Primarily, it’s ugly!  This sort of repetitious, boiler-plate conditional checking is exactly the sort of thing Ruby tries to avoid.  What’s more is the added bulk of all of these repetitive checks (assuming you perform one check per-parameter per-method) because far more unwieldy than just improving the rspec test coverage.

While manually type checking may be a bad solution syntactically, it’s on the right track conceptually.  What we really want is some sort of assertion that the parameters are of a certain type, but that won’t overly bloat our existing code.  We need some sort of framework that will “weave in” (think AOP) its type assertions without getting in the way our our algorithms.

Well it turns out that someone’s already done thisEivind Eklund kindly pointed me to his type checking framework in a comment on a previous post.  The basic idea is to perform the type checking assertions, but to factor the work out into an API encapsulated by an intuitive DSL.  So rather than performing all those nasty unless statements as above, we could simply do something like this:

typesig String, String
def create_name(fname, lname)
  fname + " " + lname
end

It’s really as simple as that.  Passing the type values to the typesig method just prior to a method declaration give the cue to the Types framework to perform some extra work on each call that method.  Now we have the runtime assurances that the following code will not work (with a very intuitive error message):

create_name("Daniel", 123)

Will produce the folling output:

ArgumentError: Arg 1 is of invalid type (expected String, got Fixnum)

But the fun doesn’t stop there.  Ruby encourages the “duck typing” pattern, where algorithm developers concern themselves not with what the value is but rather what it does.  This means that the type checking really should be done based on what methods are available, not just the raw type.  It turns out that the Types framework supports this as well:

class Company
  def name
    "Blue Danube"
  end
end
 
class Person
  def name
    "Daniel Spiewak"
  end
end
 
typesig String, Type::Respond(:name)
def output(msg, value)
  puts msg + " " + value.name
end
 
c = Company.new
p = Person.new
 
output("The company name is: ", c)
output("The person is: ", p)
 
output("The programmer is: ", "a genius")    # error

Types can check not only the kind of the object but also to what methods it responds.  This is crucial to enabling its adoption into modern Ruby code bases, many of which rely heavily on this “duck typing” technique.

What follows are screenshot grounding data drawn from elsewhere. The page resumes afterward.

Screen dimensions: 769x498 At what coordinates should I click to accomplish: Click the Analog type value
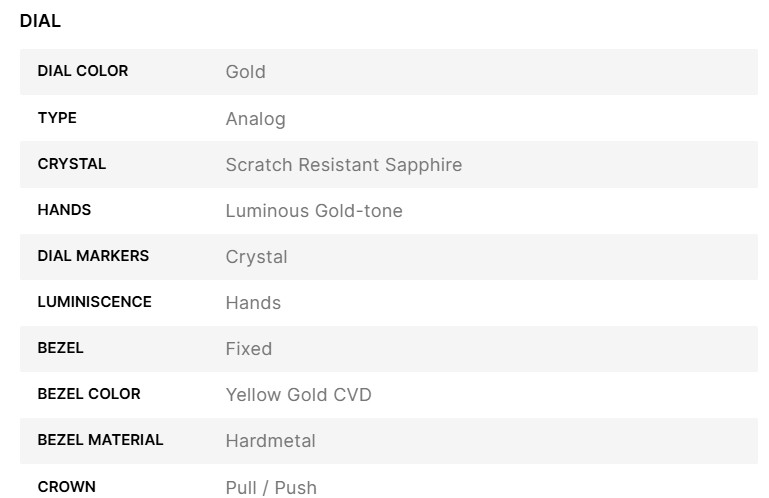coord(255,119)
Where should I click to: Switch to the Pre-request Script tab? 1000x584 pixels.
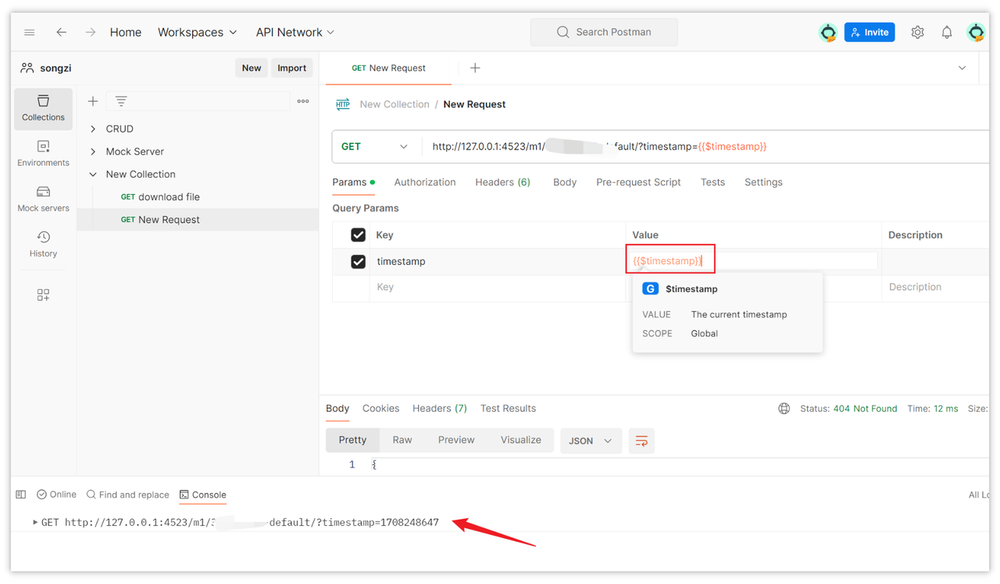638,182
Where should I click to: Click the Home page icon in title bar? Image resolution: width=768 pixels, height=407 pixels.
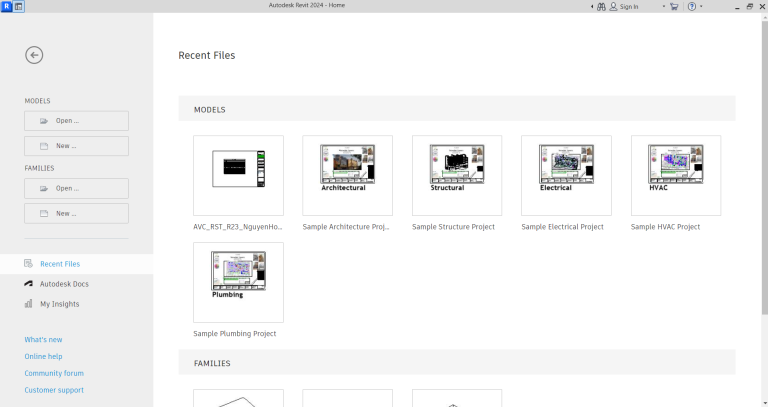pos(19,6)
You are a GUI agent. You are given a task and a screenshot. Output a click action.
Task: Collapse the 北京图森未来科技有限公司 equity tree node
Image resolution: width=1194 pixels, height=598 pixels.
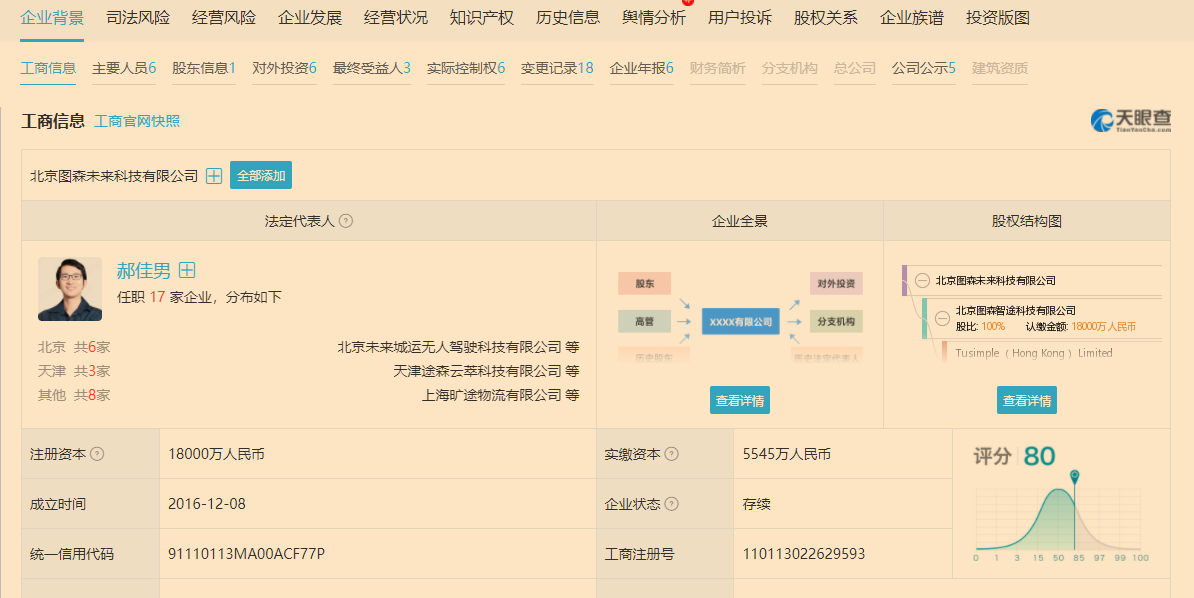(922, 281)
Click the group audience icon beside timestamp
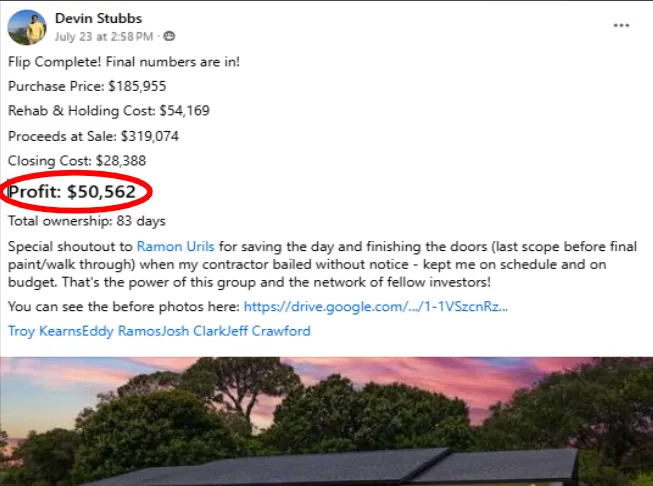The width and height of the screenshot is (653, 486). [169, 37]
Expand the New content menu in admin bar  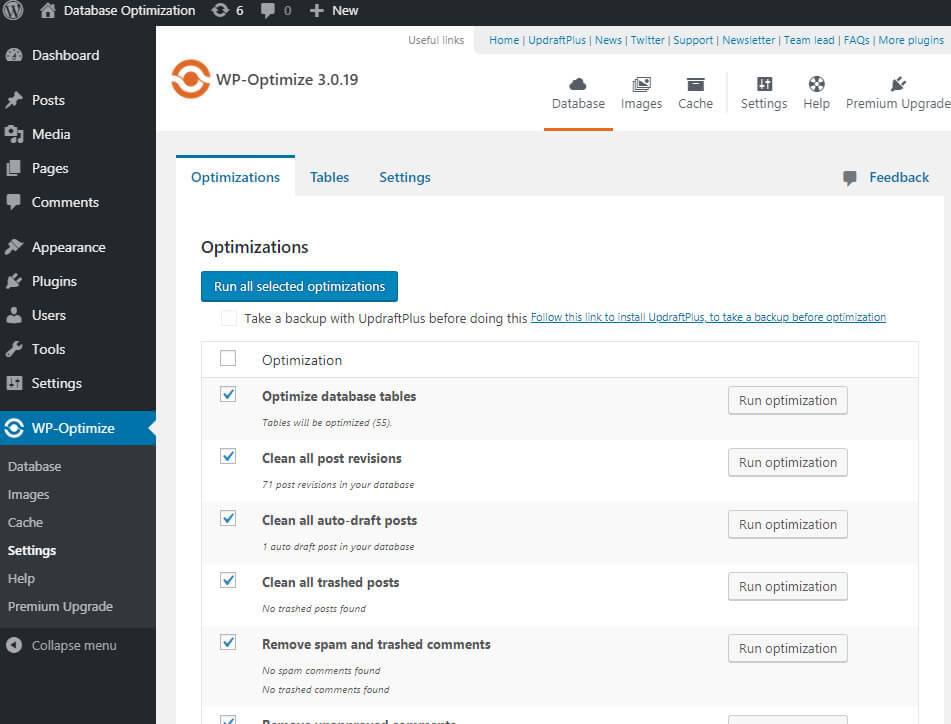coord(334,11)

You can think of the Types framework just like another layer in your testing architecture.  Obviously it’s not performing any sort of static type checking (since Ruby has no compile phase).  All it’s doing is providing that extra certainty that you’re never passing something weird from somewhere in your code, something that would break your algorithm.

So what’s the catch?  Well, obviously you need to have the Types framework installed.  It’s not as easy as just typing gem install types either, since the framework actually predates Ruby Gems.  You’ll have to download the framework and then copy around the types.rb file yourself.  But this is just deployment semantics.  The more interesting issue are the limitations of the code itself.

As far as I can tell, the only restriction on the framework is that it must be used within a proper class, not in the root scope.  This means that all of my examples above would have to be enclosed in a class, rather than just copy-pasted into a .rb file and run in place.  But other than this one limitation, the framework is incredibly flexible.  I really haven’t shown you the seriously interesting stuff in terms of the API (there are more examples at the top of the types.rb file).  In many ways, Types is actually more powerful than any static type checking mechanism could be (yes, I’m even including Scala in that evaluation).

I haven’t had a chance to use Types on any serious project myself, but I can see tremendous potential, particularly for companies with large-scale Ruby/Rails deployments or even smaller projects looking for just a bit tighter code assurance.  As far as I’m concerned, there shouldn’t be a non-trivial Ruby project attempted without this lovely library, Rails or no Rails.